The development and application of real-world evidence in the field of mental health trails other therapeutic areas like oncology and cardiovascular diseases, largely because of the lack of frequent, structured outcomes measures in routine clinical care. A wealth of valuable patient-level clinical data resides in an unstructured format in clinical notes documented at each clinical encounter. Manual extraction of this information is not scalable, and heterogeneity in recording patterns and the heavily context-dependent nature of the content renders keyword-based automated searches of little practical value. While state-of-the-art natural language processing (NLP) models based on the transformer architecture have been developed for information extraction tasks in the mental health space, they are not trained on unstructured clinical data that capture the nuances of different dimensions of mental health (e.g., symptomology, social history, etc.).
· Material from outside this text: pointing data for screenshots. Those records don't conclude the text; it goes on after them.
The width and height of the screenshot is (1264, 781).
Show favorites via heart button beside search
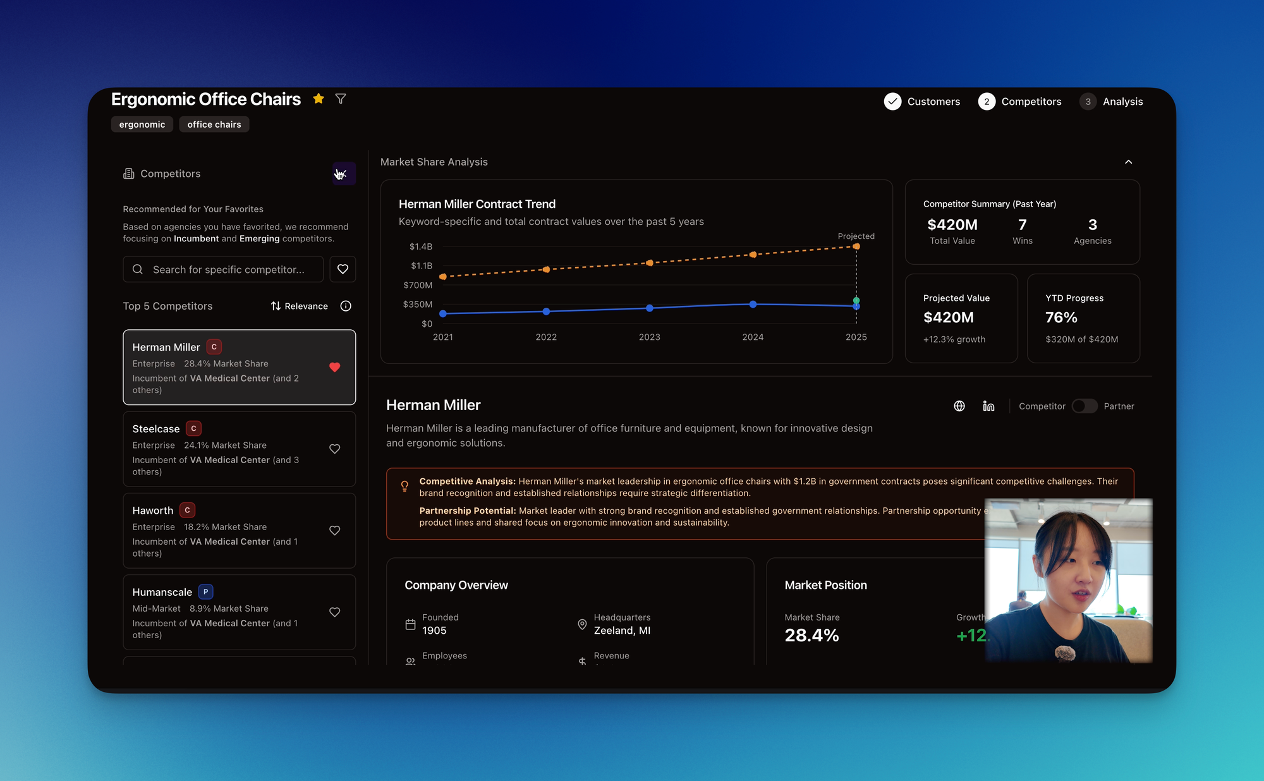point(343,269)
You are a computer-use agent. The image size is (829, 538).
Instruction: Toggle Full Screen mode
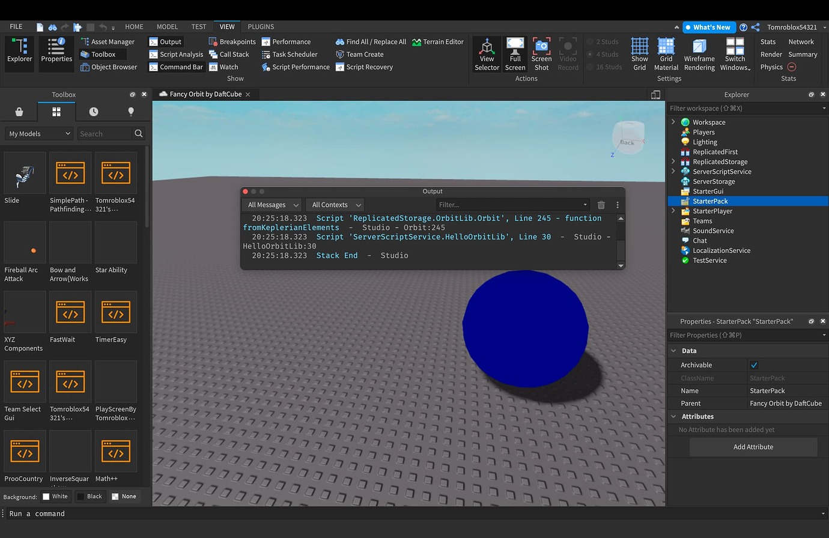click(515, 53)
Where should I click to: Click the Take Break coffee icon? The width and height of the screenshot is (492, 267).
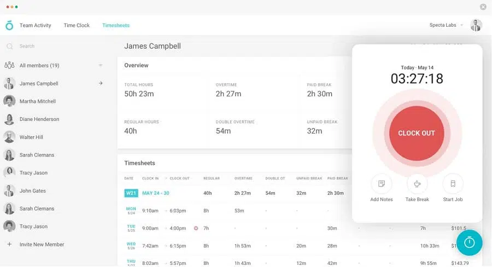click(417, 184)
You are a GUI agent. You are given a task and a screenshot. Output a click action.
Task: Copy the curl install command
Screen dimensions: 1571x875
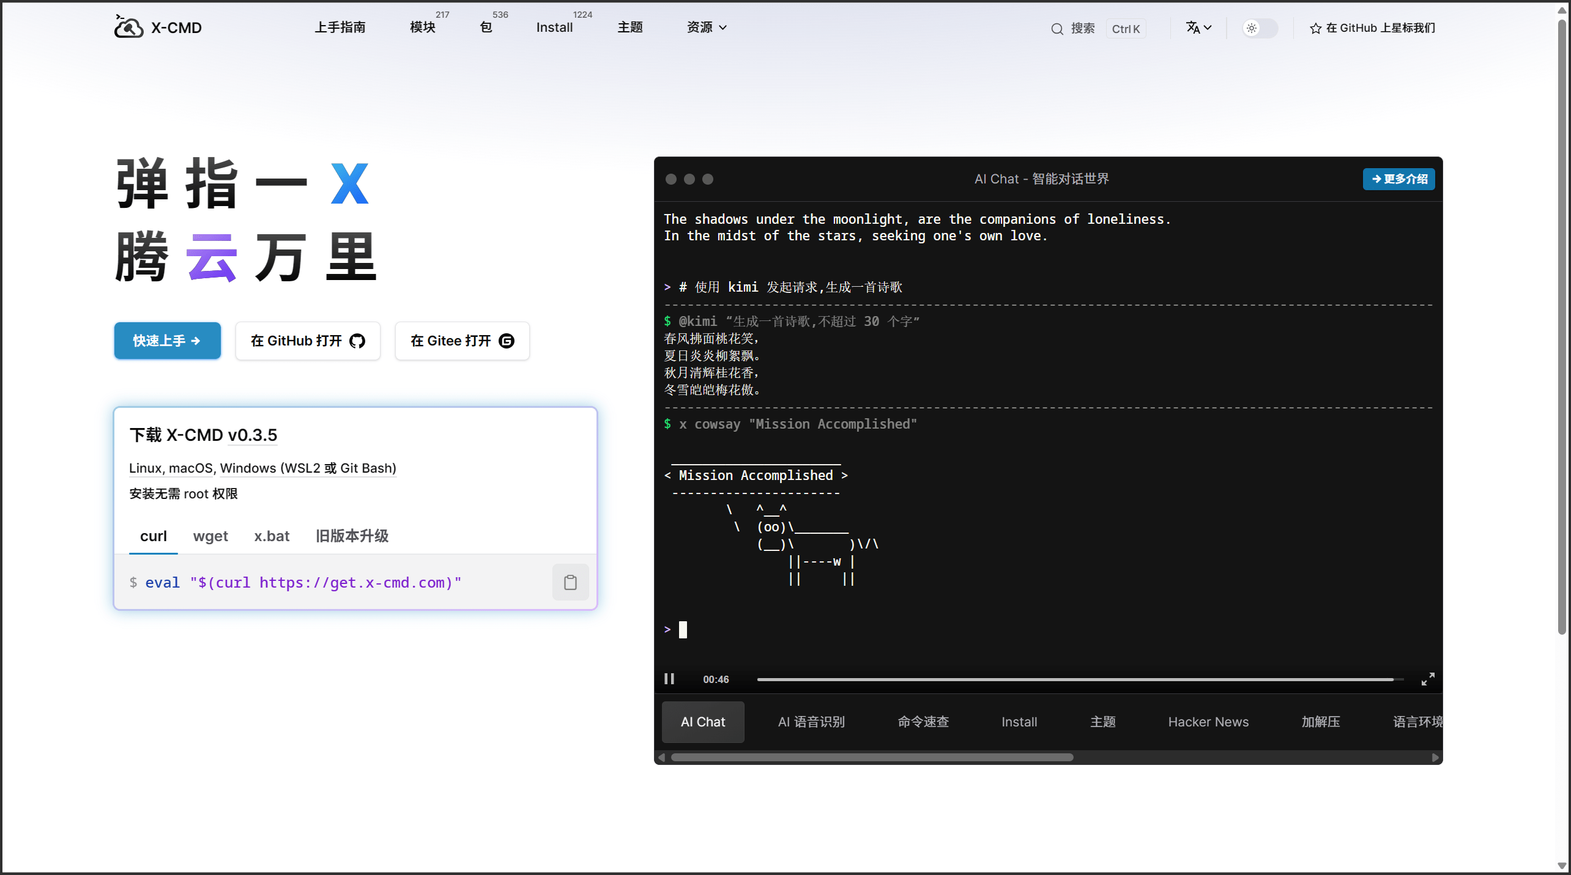(570, 582)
We have developed a novel transformer architecture-based NLP model to capture core clinical features of patients with major depressive disorder (MDD). Initialized on MentalBERT model weights, we pre-trained our model further on clinical notes from routine mental health care and fine-tuned using triplet loss, an effective feature embedding regularizer which boosts classification and extraction of 3 specific features in patients with MDD: anhedonia, suicidal ideation with plan or intent (SP), and suicidal ideation without plan or intent (SI) or where plan or intent are unknown. Training and testing data were annotated by mental health clinicians. Using triplet loss for fine tuning led to improvement in model performance benchmarked against other standard models (MentalBERT and BioClinicalBERT) on the same tasks, achieving F1 scores of 0.99 for anhedonia, 0.94 for SP, and 0.88 for SI. Model robustness was tested by testing sensitivity of model predictions on modifications to test sentences. The application of such an NLP model can be further scaled to capture clinical features of other disorders as well as other domains like social history or history of illness.